There have been a few changes to the plants and animals in the tank, and the pH is a little lower now (6.9). Here is an updated list of the plants and animals:

*Animals*: Common Pond Snails (two different varieties), very small, see-through Ramshorn Snails, one large brown Ramshorn Snail, blackworms, flatworms, Moina, Cyclops, small round ostracods, large kidney-shaped ostracods. 
*Plants*: _Azolla_ sp., _Chara_ sp., _Crassula helmsii_, _Didiplis diandra_, _Egeria_ sp., _Eleocharis acicularis_, _Eleocharis_ sp. (possibly _E. pusilla_), _Glossostigma elatinoides_, _Hemianthus micranthemoides_, _Hydrotriche hottoniiflora_, _Hygrophila difformis_, _Landoltia punctata_, _Lilaeopsis brasilensis_, _Lilaeopsis polyantha_, _Limnophila sessiliflora_, _Marsilea drummondii_, _Myriophyllum simulans_, _Nitella_ sp., _Nymphaea_ sp., _Ricciocarpus natans_, _Rotala rotundifolia_, _Utricularia gibba_ subspecies _exoleta_, _Vallisneria spiralis_, Java Moss, and an unknown plant which could be a _Blyxa_ or possibly an _Ottelia_.

There is still a tiny amount of soft hair algae but it doesn't cause any trouble. The green water algae has not returned.

From Alex.


----------



## javalee (May 8, 2006)

Wow, Miss Fishy! This is the "poster tank" for the Natural/Walstad aquarium!

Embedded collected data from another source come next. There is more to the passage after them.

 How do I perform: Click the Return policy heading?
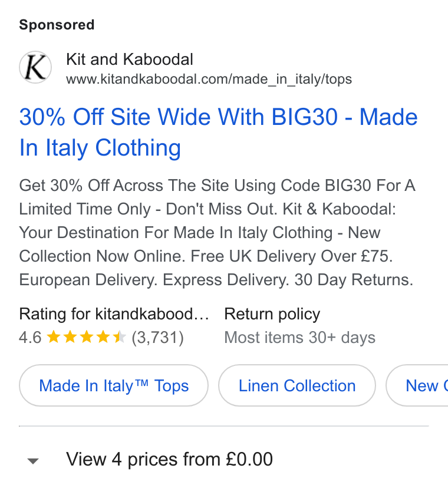tap(272, 314)
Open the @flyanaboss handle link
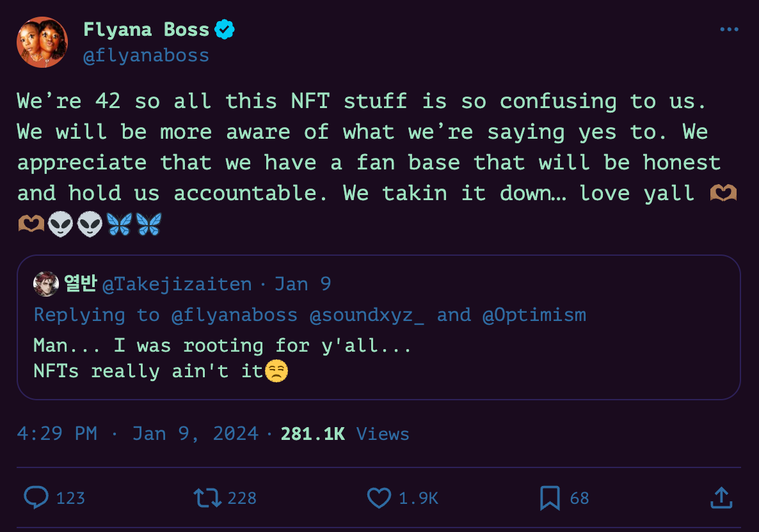This screenshot has width=759, height=532. 146,56
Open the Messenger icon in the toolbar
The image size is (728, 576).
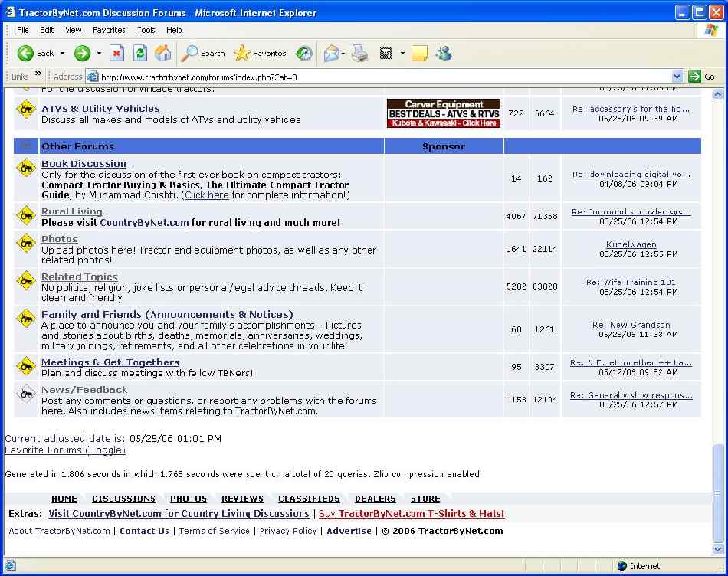443,54
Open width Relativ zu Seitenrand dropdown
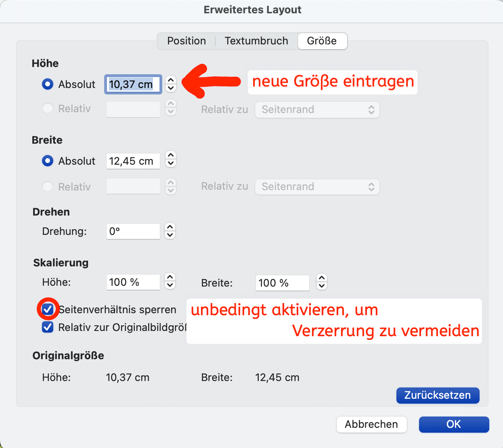This screenshot has height=448, width=503. point(317,187)
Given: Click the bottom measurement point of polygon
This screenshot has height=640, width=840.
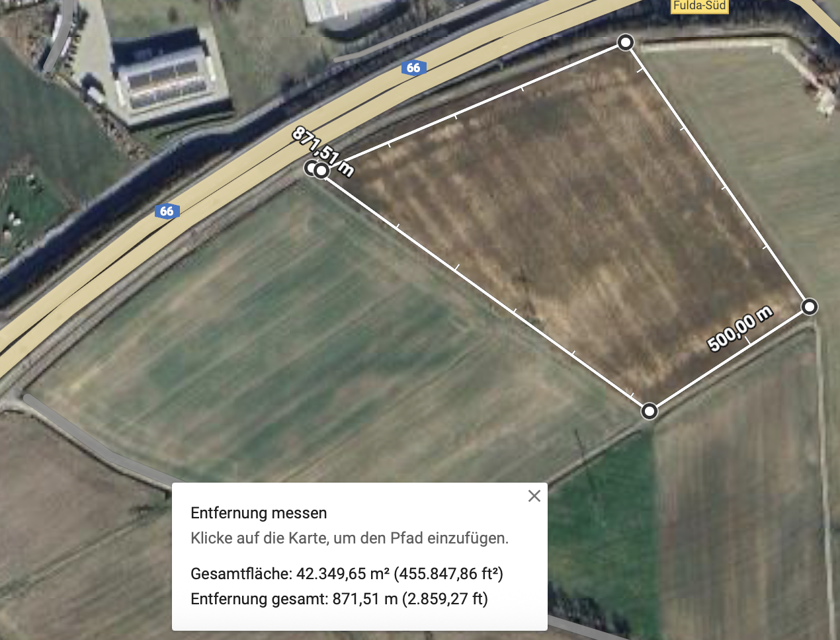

What amazing growth since your last photo!! Do you think it's the light? I'm thinking of the fish that would love to get in there and stuff themselves---carnivores and herbivores! It's also great that you've made a self-sustaining hobby by selling the cuttings! I want a video now so I can watch it too







.


----------



## flagg (Nov 29, 2004)

Alex, that tank is absolutely stunning! It looks like a veritable jungle! Just out of curiosity, why don't you have any fish in that tank? A school of rummynose tetras would look awesome!

-ricardo


----------



## Dave P (Dec 13, 2005)

Alex,

I must admit that I'm currently taking a coffee break and thought I'd stroll on over to the El Natural forum. 'No posts!', I kept telling myself, 'I'm just going to see what's happening and get back to work.'

That was until I saw your photos...

This aquarium is simply sensational! I'm now going to have a very difficult time concentrating on work, but it was well worth it!









I do have just one quick question: Are the aphids on the duckweed fairly well-behaved, or are they attacking any of the other emergent plants?

I'm asking because I've got a large population of aphids that I believe have ravaged some of my Frogbit (Limnobium sp.). I also find them on other emergent plant species as well.

Do you take measures to control the aphids, or do you just accept them as a part of the ecosystem?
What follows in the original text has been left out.